À FAIRE:
- A) Mettez à jour le passage de l'extrait sur le genre des mots qui va de « En français comme » jusqu'à « pourront jamais rien. » inclus, en remplaçant « nécessairement » par « forcément ».
- B) Dans l'extrait sur le genre des mots, quel nom donnait-on au XIXe siècle à la petite employée d'une modiste ?

EXTRAIT DE PAGE:
------------------------------

Pour la dernière fois, peut-être, je voudrais revenir sur l’horripilant « Cher-e-s ami-e-s, chere-e-s militant-e-s » et autres horreurs.

 

En français comme dans de nombreuses autres langues (en tout cas celles que je connais de près ou de loin), le genre n’est pas nécessairement conforme au sexe. Et tous les fanatiques du politiquement correct n’y pourront jamais rien.

 

Dans notre belle langue, celle de la raison de Descartes, des noms féminins s’appliquent uniquement aux hommes. On dit « une petite frappe » et non « un petit frappe ». On dit que tel chanteur d’opéra est « une basse » et pas « un bas ». Paul est « Sa Sainteté » et non « Son Saint ». On dit également une tapette, une gouape. Et, à l’armée, une ordonnance. Qui peut servir de sentinelle.

 

Dans le même temps, des noms masculins s’appliquent à des femmes : on ne dit pas « une bas-bleu », « une contralto » (lorsqu’on parle de la voix d’une chanteuse). Au XIXe siècle, la petite employée d’une modiste était « un trottin ». Qui trottinait. Dans le langage familier, quand on dit d’une personne que c’est « un laideron », il s’agit d’une femme (même si, au moyen-âge, le mot était féminin). On a fini par adopter le mot « laideronne ». Quatre fois sur cinq, le mot masculin « souillon » s’applique à une femme.

 

Et puis, il y a les fameux mots épicènes, ceux qui n’ont qu’un genre, quel que soit le sexe des personnes qu’ils qualifient. Alors là, la lutte des classes bat son plein (sa pleine ?). Il n’y a pas d’« amphytrionne », pas d’« angèle » (les anges n’ont pas de sexe, mais il est masculin), pas de « clerque » de notaire, pas d’ « artilleuse », pas d’« autrice » (qui devrait être le féminin d’« auteur » – sur le modèle de « factrice », mais Taine, qui connaissait bien l’Angleterre, a utilisé « autoresse »), pas d’« apotresse », pas de « bourrelle » (repéré une fois chez Colette qui s’en amusait), pas de « fausse-monnayeuse », pas de « censeuse », pas de « flirte », pas de « forçate », pas de « goinfrette », pas de « gourmette », pas d’« individue », pas de « membrette », pas de « pariate », pas de « tyrane », pas de « première violone ». On ne dit pas non plus « elle m’a pris en traîtresse ».

------------------------------

MATÉRIEL FOURNI:
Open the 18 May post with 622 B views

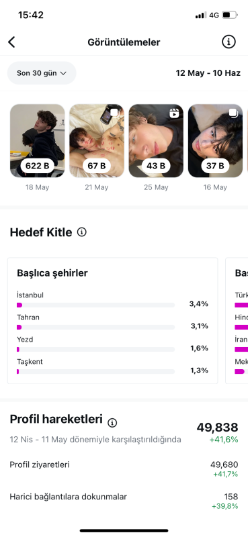[38, 141]
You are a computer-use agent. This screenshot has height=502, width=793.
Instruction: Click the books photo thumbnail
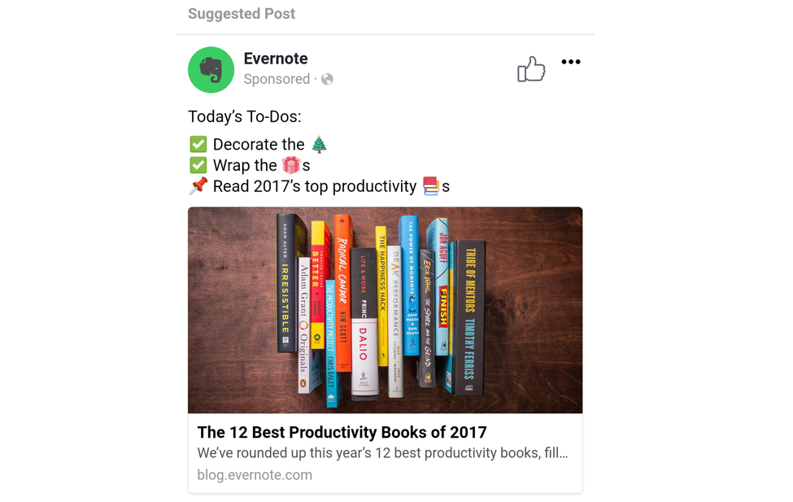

------------------------------

RÉPONSES:
- A)
En français comme dans de nombreuses autres langues (en tout cas celles que je connais de près ou de loin), le genre n’est pas forcément conforme au sexe. Et tous les fanatiques du politiquement correct n’y pourront jamais rien.

- B) Un trottin.